Personal information
- Full name: Elisabeth Pinedo Sáenz
- Born: 13 May 1981 (age 45) Amurrio, Spain
- Height: 1.75 m (5 ft 9 in)
- Playing position: Left wing

Senior clubs
- Years: Team
- 2000–2004: BM Bera Bera
- 2004–2005: Cementos la Union Ribarroja
- 2005–2007: BM Parc Sagunto
- 2007–2010: SD Itxako
- 2010–2011: HC Odense
- 2011–2016: BM Bera Bera
- 2017–2018: BM Alcobendas

National team
- Years: Team / Apps / (Gls)
- 2005-2016: Spain / 201 / (441)

Medal record
Olympic Games
| Bronze medal – third place | 2012 London | Team |
World Championship
| Bronze medal – third place | 2011 Brazil |  |
European Championship
| Silver medal – second place | 2008 Macedonia |  |
| Silver medal – second place | 2014 Croatia/Hungary |  |

= Elisabeth Pinedo =

Spanish handball player (born 1981)

Elisabeth "Eli" Pinedo Sáenz (born 13 May 1981) is a retired Spanish handball player.

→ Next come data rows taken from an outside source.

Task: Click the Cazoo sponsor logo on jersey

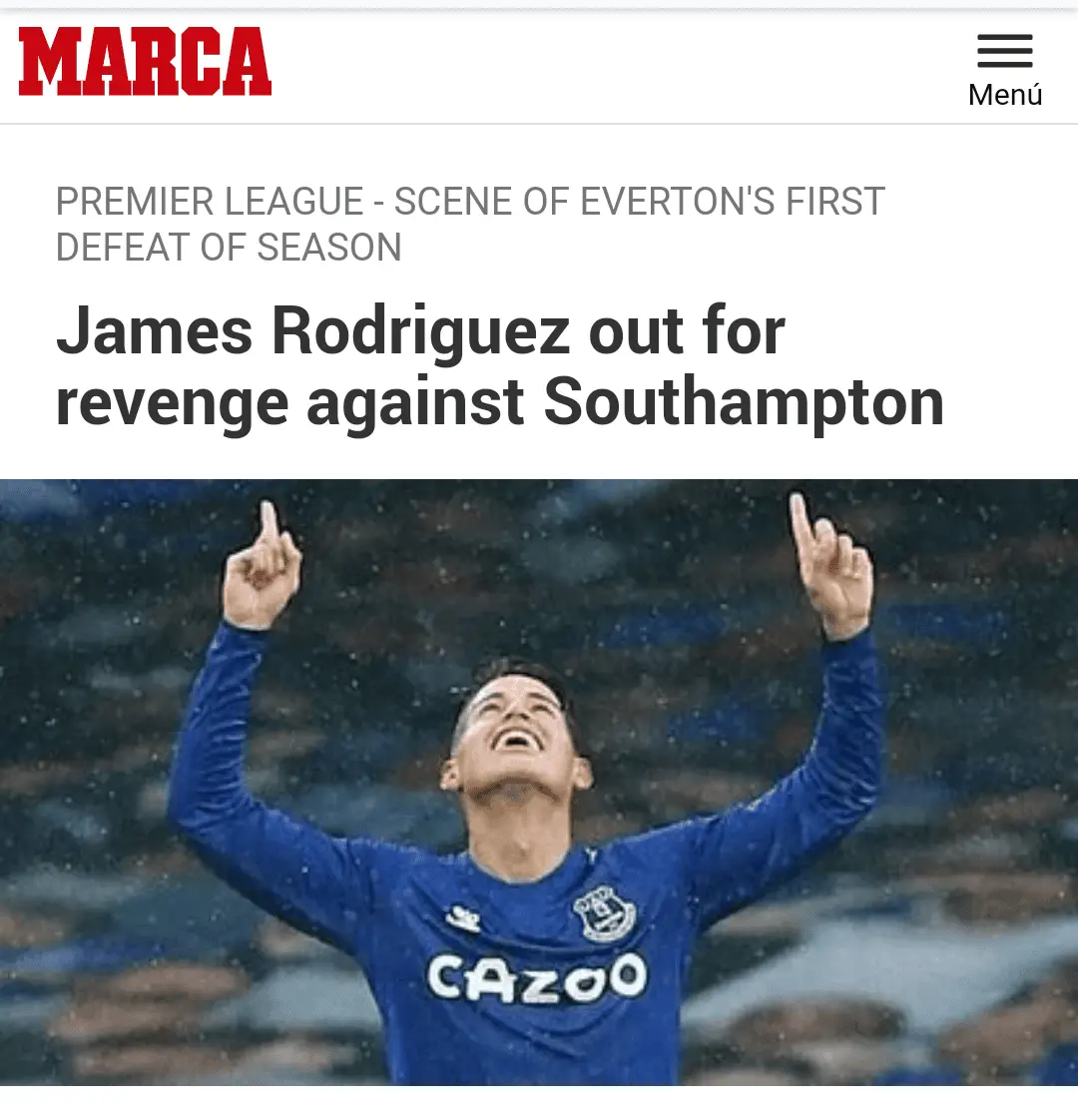Action: 537,978
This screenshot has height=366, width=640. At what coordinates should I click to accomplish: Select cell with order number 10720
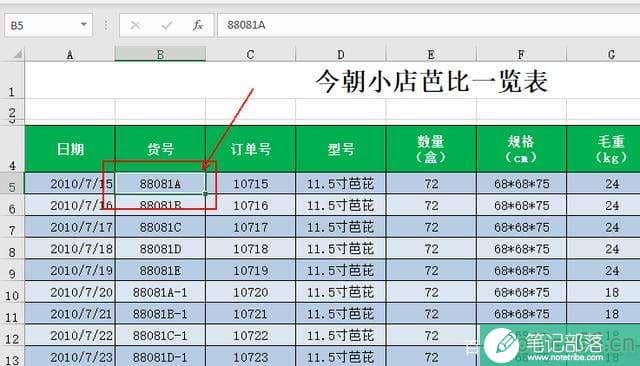pyautogui.click(x=251, y=292)
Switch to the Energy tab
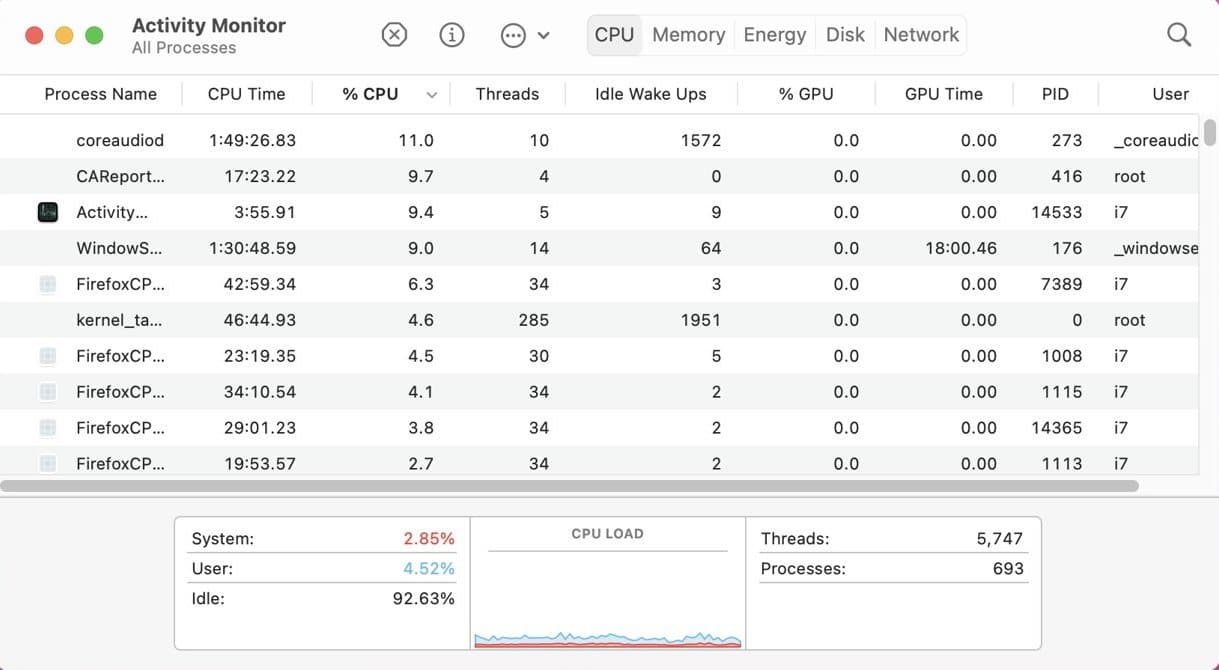The width and height of the screenshot is (1219, 670). tap(774, 35)
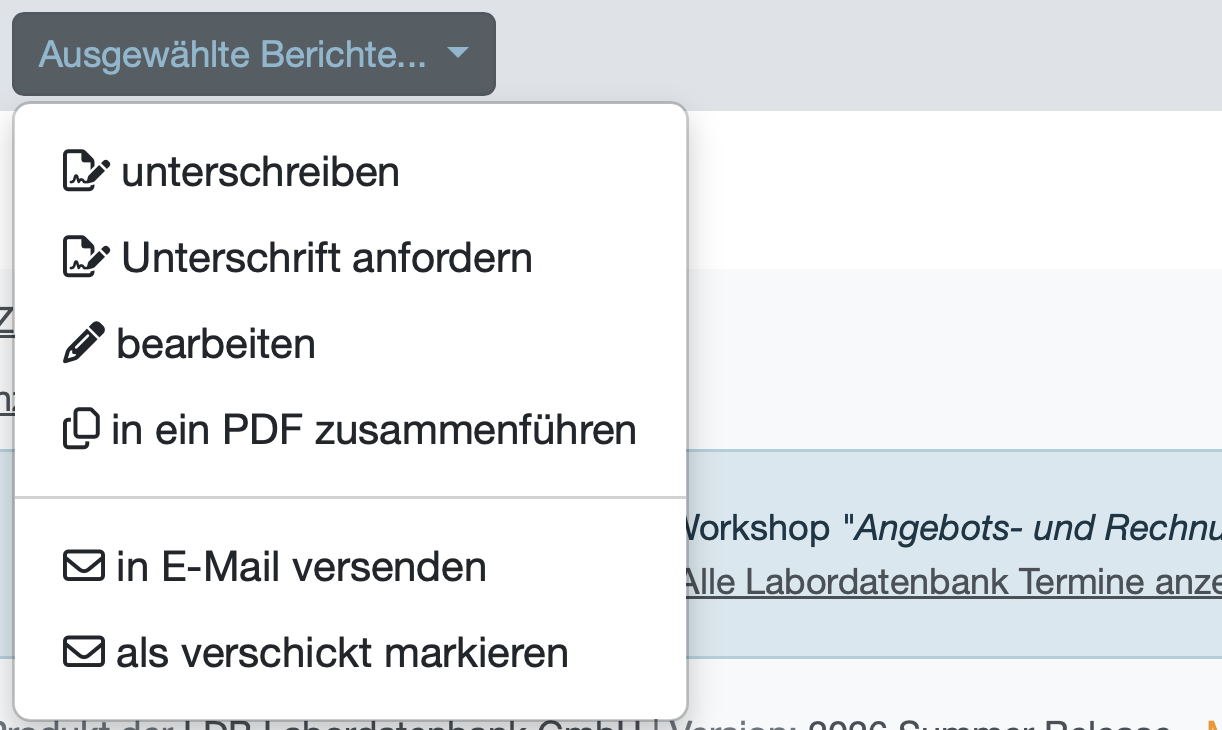1222x730 pixels.
Task: Click the signature icon next to Unterschrift anfordern
Action: tap(86, 257)
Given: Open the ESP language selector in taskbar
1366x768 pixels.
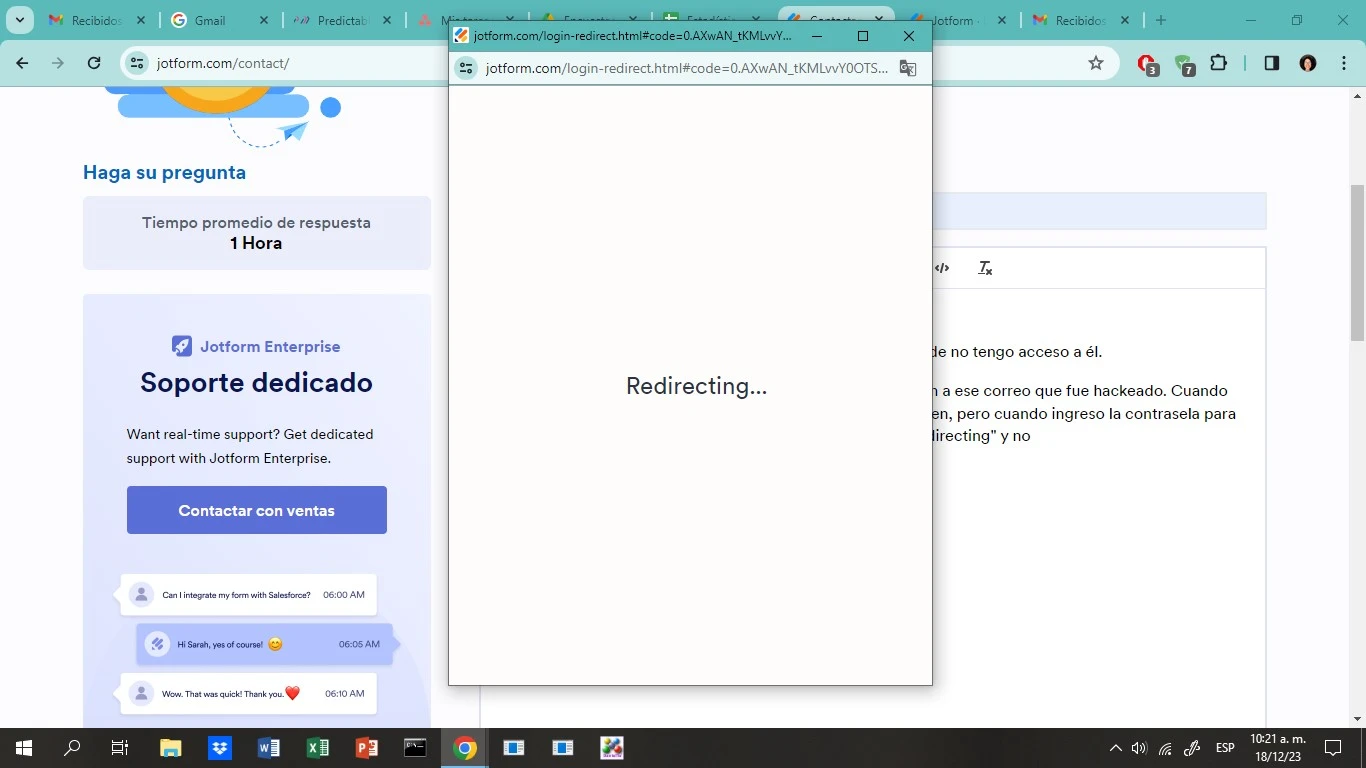Looking at the screenshot, I should pos(1224,747).
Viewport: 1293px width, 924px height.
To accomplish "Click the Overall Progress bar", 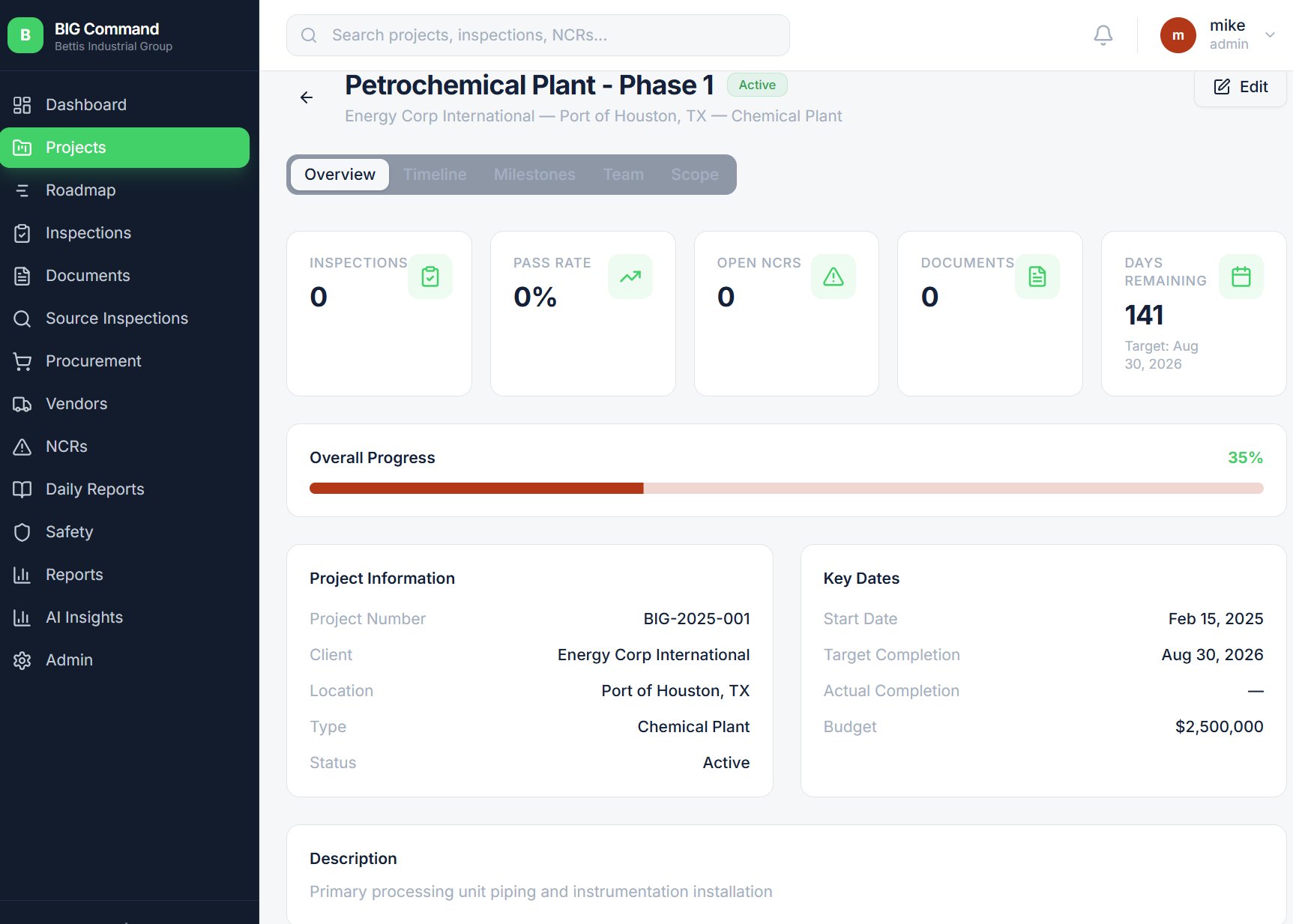I will [785, 488].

She was part of the Spanish team at the 2008 European Women's Handball Championship, where the Spanish team reached the final, after defeating Germany in the semifinal. She also competed at the 2011 World Women's Handball Championship in Brazil, where the Spanish team placed third.

Her twin sister Patri was also a Spanish international handball player.